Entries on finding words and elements
━━━━━━━━━━━━━━━━━━━━━━━━━━━━━━

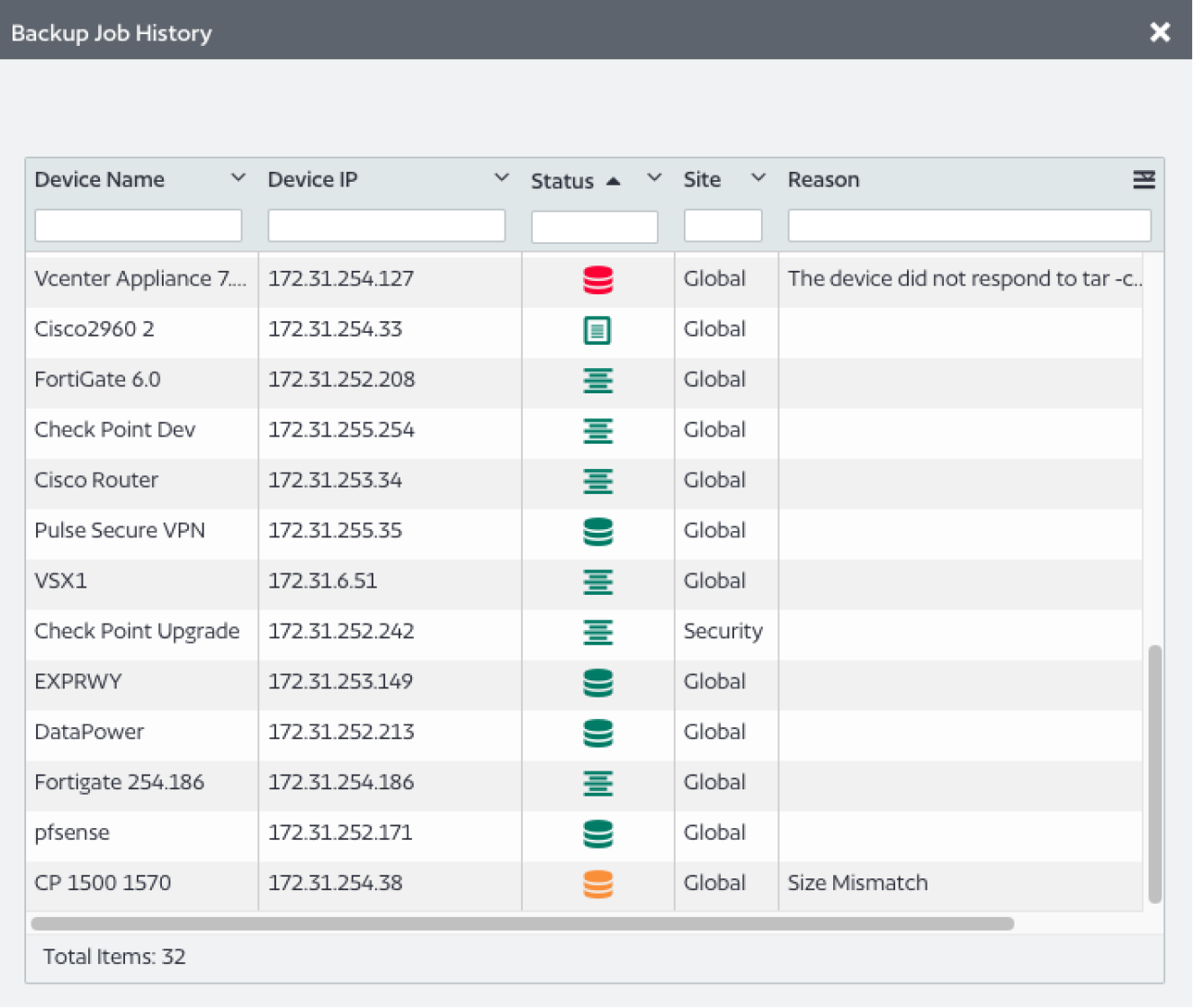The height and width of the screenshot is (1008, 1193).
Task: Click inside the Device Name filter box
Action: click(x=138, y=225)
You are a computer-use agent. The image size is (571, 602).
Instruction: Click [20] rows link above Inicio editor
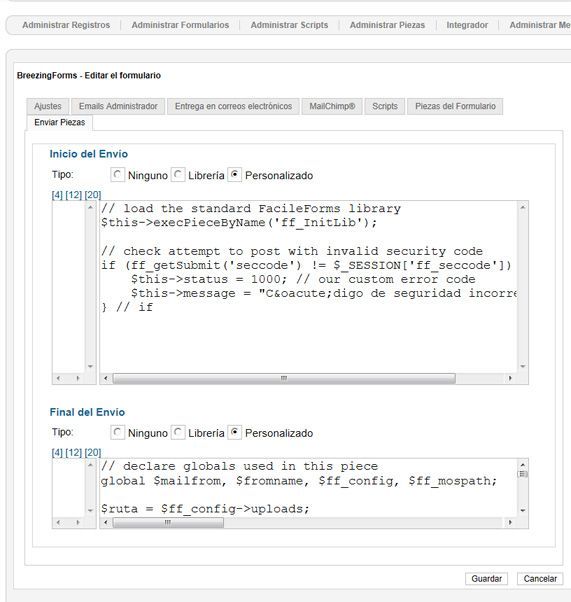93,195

━━━━━━━━━━━━━━━━━━━━━━━━━━━━━━

GIVEN TASK — Rewrite the records above with "Instruction" replaced by "Command" and nothing else changed. Leave the pictures out.

SOLUTION TO THE EXERCISE —
The height and width of the screenshot is (1008, 1193).
Task: Click inside the Device Name filter box
Action: click(x=138, y=225)
You are a computer-use agent. The image size is (571, 602).
Command: Click [20] rows link above Inicio editor
93,195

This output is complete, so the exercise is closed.